Przed kursem zrobiłam dwa krótkie tutoriale, żeby zobaczyć, czy w ogóle to jest coś dla mnie. Później jeszcze przerobiłam otrzymany od Was materiał do nauki przed rozpoczęciem. I właściwie tyle. Od decyzji do rozpoczęcia kursu w moim przypadku nie minęło wiele czasu, dlatego nie byłam mocno przygotowana. Natomiast już podczas kursu poświęciłam 100% siebie i swojego czasu. To był dzienny kurs, trwał 2 miesiące i mieliśmy zajęcia od 9 do 17. Wstawałam około 6, uczyłam się, później jechałam na zajęcia, wracałam i również uczyłam się do późnej nocy. I tak codziennie. Korzystałam wtedy nawet z diety pudełkowej, żeby zaoszczędzić czas na gotowaniu. Byłam wyjęta z życia. Poluzowałam tylko na jeden weekend, bo miałam wesele przyjaciółki. Dla mnie to był najlepszy sposób, bo nie umiałabym uczyć się z doskoku raz na jakiś czas. Choć nie ukrywam, że to były ciężkie miesiące. Opłaciło się.

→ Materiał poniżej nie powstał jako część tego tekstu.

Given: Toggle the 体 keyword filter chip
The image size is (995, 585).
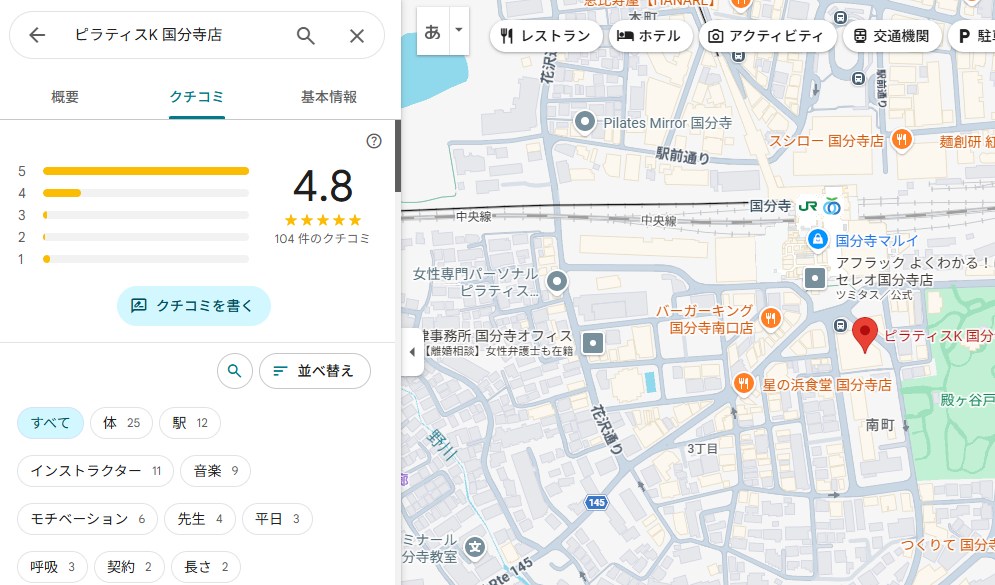Looking at the screenshot, I should click(x=121, y=423).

Jak wyglądała praca w grupie i współpraca z trenerami?

Kurs kończyłam w Lublinie. Trafiłam na bardzo fajnych ludzi. Chyba dobrze nam się pracowało. Choć każdy był tak samo zagubiony w tym wszystkim. Nasz trener Mateusz robił co mógł, żeby nas ogarnąć. I chyba mu się udało, gdyż z tego co wiem, część osób z kursu pracuje w IT. Z miłych rzeczy pamiętam, że były wakacje więc w przerwach z reguły wygrzewaliśmy się siedząc na krawężniku pod budynkiem. 

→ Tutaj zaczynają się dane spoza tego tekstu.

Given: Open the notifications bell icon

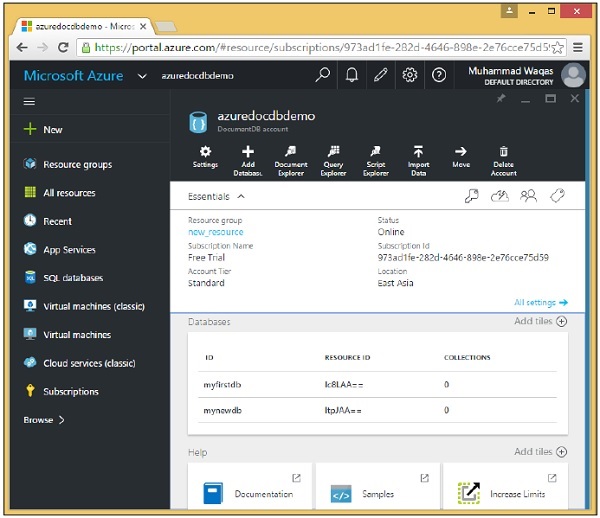Looking at the screenshot, I should pyautogui.click(x=352, y=75).
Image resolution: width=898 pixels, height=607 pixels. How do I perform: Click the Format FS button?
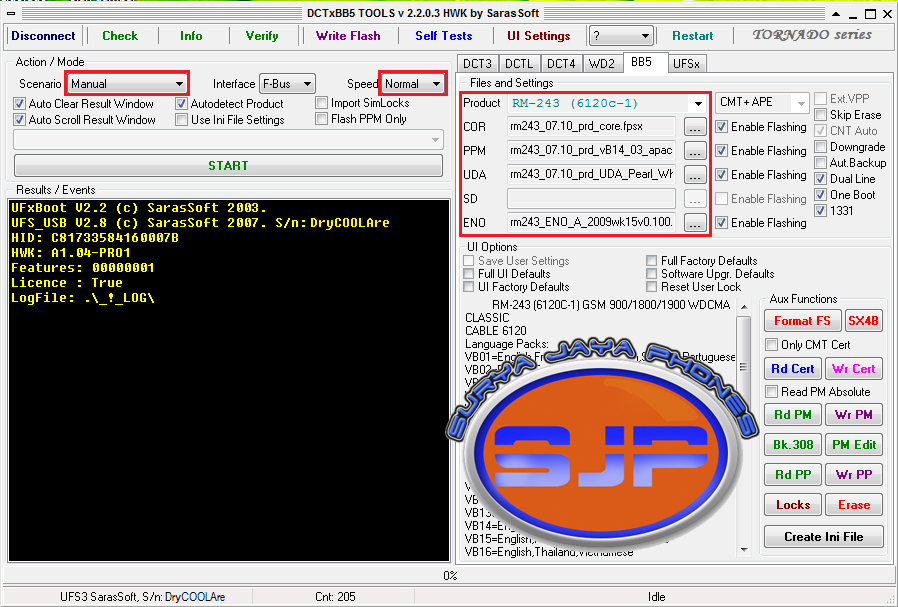[802, 321]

Pamiętasz  ostatni dzień kursu? 

Był wspaniały! Byłam już wtedy we Włoszech na wakacjach, więc mogę tylko zakładać, że piłam w tym czasie prosecco i jadłam pizze prosto z pieca. Jeszcze przed pójściem na bootcamp zaplanowaliśmy wyjazd z przyjaciółmi, dlatego ostatnie 3 dni kursu byłam na wagarach. Ale oczywiście wróciłam i usiadłam z powrotem do nauki. 🙂 

Co z Twojej perspektywy jest najważniejsze w trakcie nauki? Jak to robić najefektywniej?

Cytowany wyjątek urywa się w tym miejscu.